Question: For an octahedral complex, which of the following d-electron configurations will give maximum CFSE? ...

Question

For an octahedral complex, which of the following d-electron configurations will give maximum CFSE?

(A) High spin ${{d}^{6}},-0.4{{\Delta }_{o}}$ ${{d}^{6}},-0.4{{\Delta }_{o}}$
(B) Low spin ${{d}^{4}},-1.6{{\Delta }_{o}}$ ${{d}^{4}},-1.6{{\Delta }_{o}}$
(C) Low spin ${{d}^{5}},-2.0{{\Delta }_{o}}$
(D) High spin ${{d}^{7}},-0.8{{\Delta }_{o}}$

Answer 1

Solution

The value of CFSE is more in the given options for the option (C). However it can be understood from the calculation.
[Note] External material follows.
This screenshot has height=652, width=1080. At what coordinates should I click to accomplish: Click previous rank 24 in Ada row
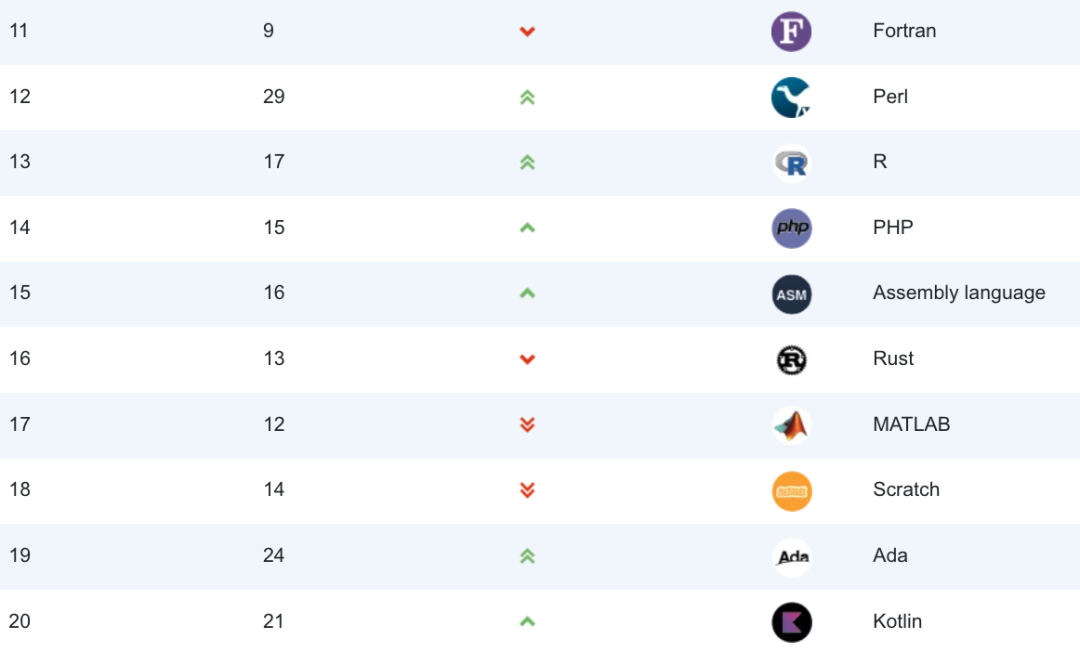coord(273,556)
Complete step by step answer:
Crystal field splitting energy, CFSE for octahedral complexes is calculated from the following formula,
$\left[ \left( -0.4\times 5 \right)+\left( +0.6\times 2 \right) \right]{{\Delta }_{o}}$
Let us calculate the CFSE for all the given electronic configurations. Let us consider,
- Option (A), in the high spin ${{d}^{6}}$ configuration, there will be 4 ${{t}_{2g}}$ electrons and 2 ${{e}_{g}}$ electrons. The CFSE is $\left[ \left( -0.4\times 4 \right)+\left( +0.6\times 2 \right) \right]{{\Delta }_{o}}$
= $\left[ -1.6+1.2 \right]{{\Delta }_{o}}$
= $-0.4{{\Delta }_{o}}$
- Option (B), in low spin ${{d}^{4}}$ configuration, there will be 4 ${{t}_{2g}}$ electrons and 0 ${{e}_{g}}$ electrons and its CFSE is = $\left[ -0.4\times 4 \right]{{\Delta }_{o}}$
= $-1.6{{\Delta }_{o}}$
- Option (C), for low spin ${{d}^{5}}$ configuration, the number of ${{t}_{2g}}$ electrons are 5 and ${{e}_{g}}$ are 0, its CFSE is, $\left[ -0.4\times 5 \right]{{\Delta }_{o}}$ = $-2.0{{\Delta }_{o}}$
- Option (D), in the high spin ${{d}^{7}}$ configuration, the number of ${{t}_{2g}}$ electrons are 5 and ${{e}_{g}}$ are 2, its CFSE is,
= $\left[ \left( -0.4\times 5 \right)+\left( +0.6\times 2 \right) \right]{{\Delta }_{o}}$
= $\left[ -2.0+1.2 \right]{{\Delta }_{o}}$
= $-0.8{{\Delta }_{o}}$
From the above obtained values of Crystal field stabilization energies, the value for low spin ${{d}^{5}}$ configuration is maximum which is, $-2.0{{\Delta }_{o}}$ .
The correct answer is option “C” .

Additional Information : The stabilization energy gained by the complex by filling electrons in lower energy ${{t}_{2g}}$ orbitals of octahedral complexes is known as crystal field stabilization energy of octahedral complexes. ${{t}_{2g}}$ and ${{e}_{g}}$ orbitals are sets of orbitals resulting from splitting of the degenerate d-orbitals. The d-orbitals in which their lobes are oriented along x and y axes are named as ${{e}_{g}}$ orbitals; these are also called double degenerate orbitals. The d-orbitals whose lobes are oriented in between x, y, z axes are named as ${{t}_{2g}}$ orbitals. These are also called triple degenerate orbitals. These two sets of orbitals have differences in their energies.

Note: The electrons are filled in the orbitals for calculating CFSE by considering whether the given complex is a low spin complex or a high spin complex. In a low spin complex pairing of electrons takes place whereas in a high spin complex, all the degenerate orbitals are filled by one electron each and then pairing occurs.